Add script to run and automatically retry tests #542

lfrancke · 2025-07-16T14:20:44Z

This script can be used to run the full test suite and then automatically retry the failing tests a configurable number of times. It can optionally keep the failed namespaces and it writes all the logs to files.

I did create this to run tests locally on my machine but I hope we can also make it usable for CI builds.

I am not the biggest fan of the output as it is very noisy but on the other hand I also don't want to miss crucial information during debugging.

This will generate output like this:

❯ python scripts/auto-retry-tests.py --parallel 4 --attempts-parallel 1 --attempts-serial 1 --venv venv --keep-failed-namespaces  --output-dir test-results
Starting Automated Test Suite with Retry Logic
==============================================

Step 1: Running initial full test suite...

Source material:
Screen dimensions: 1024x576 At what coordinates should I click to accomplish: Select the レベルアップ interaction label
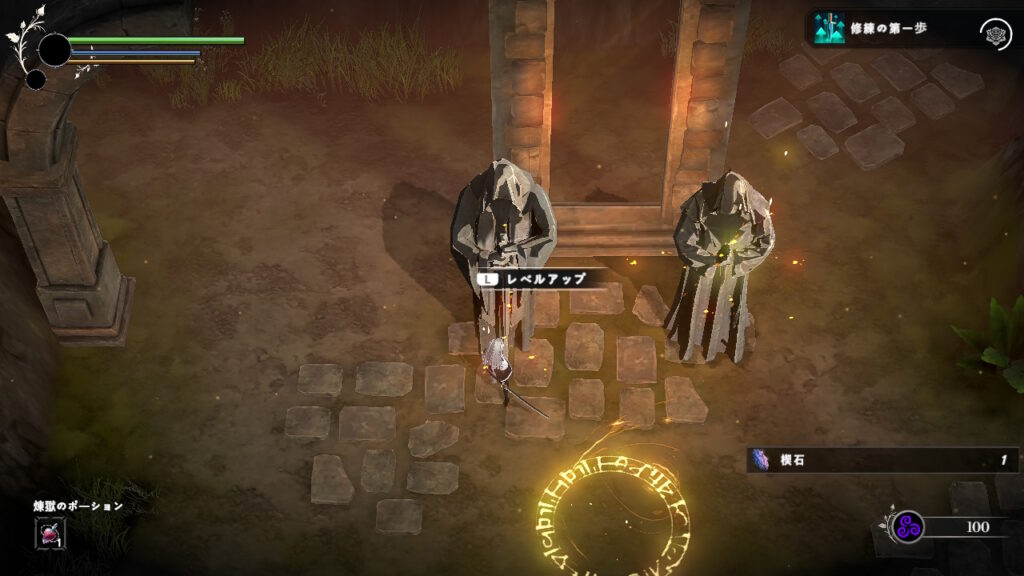point(539,279)
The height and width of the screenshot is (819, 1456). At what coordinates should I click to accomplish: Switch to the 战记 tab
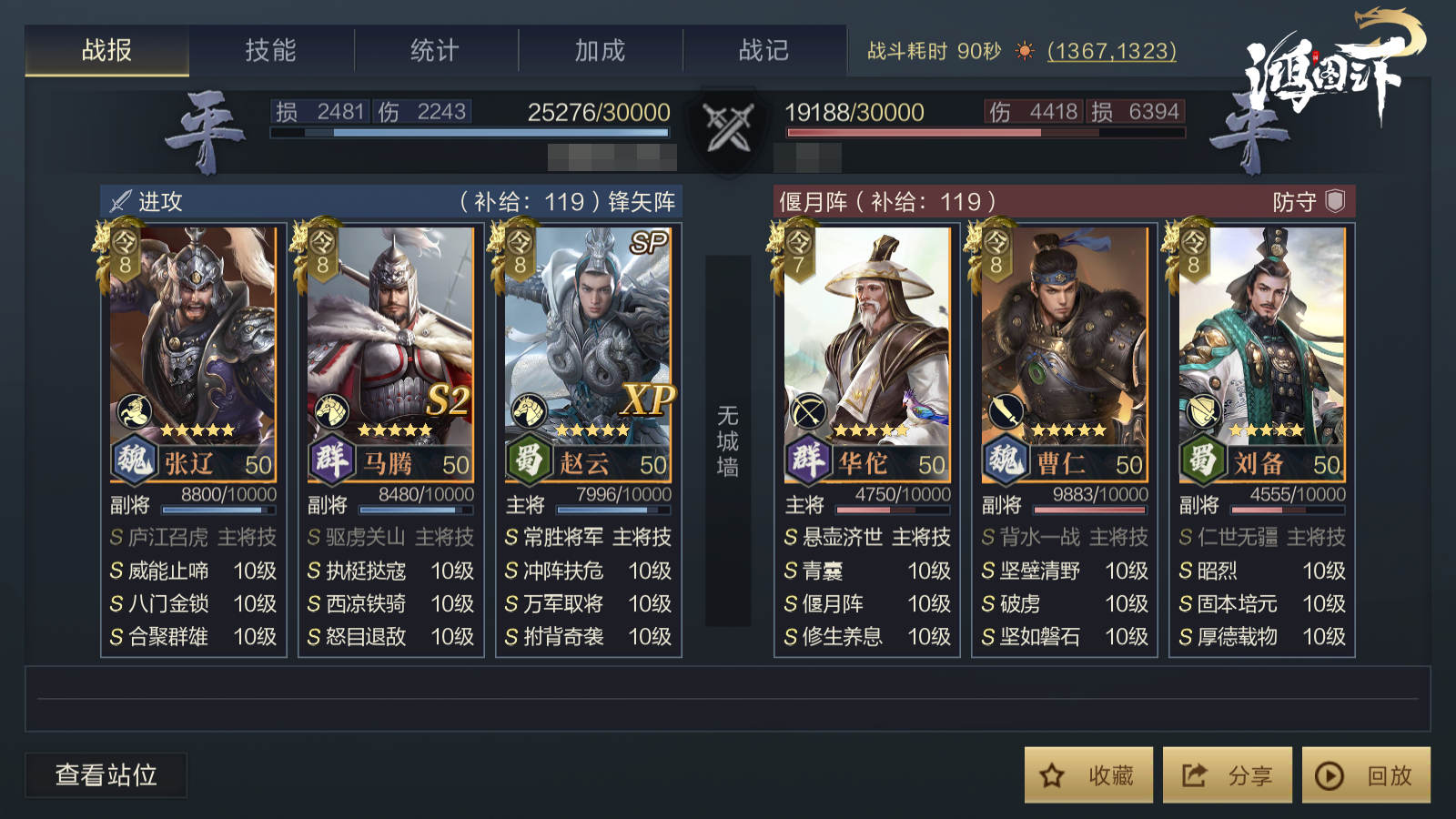764,50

Exercise brief: Reproduce verbatim everything in the retry-script pull request from "This script can" down to "for CI builds.".

Task answer:
This script can be used to run the full test suite and then automatically retry the failing tests a configurable number of times. It can optionally keep the failed namespaces and it writes all the logs to files.

I did create this to run tests locally on my machine but I hope we can also make it usable for CI builds.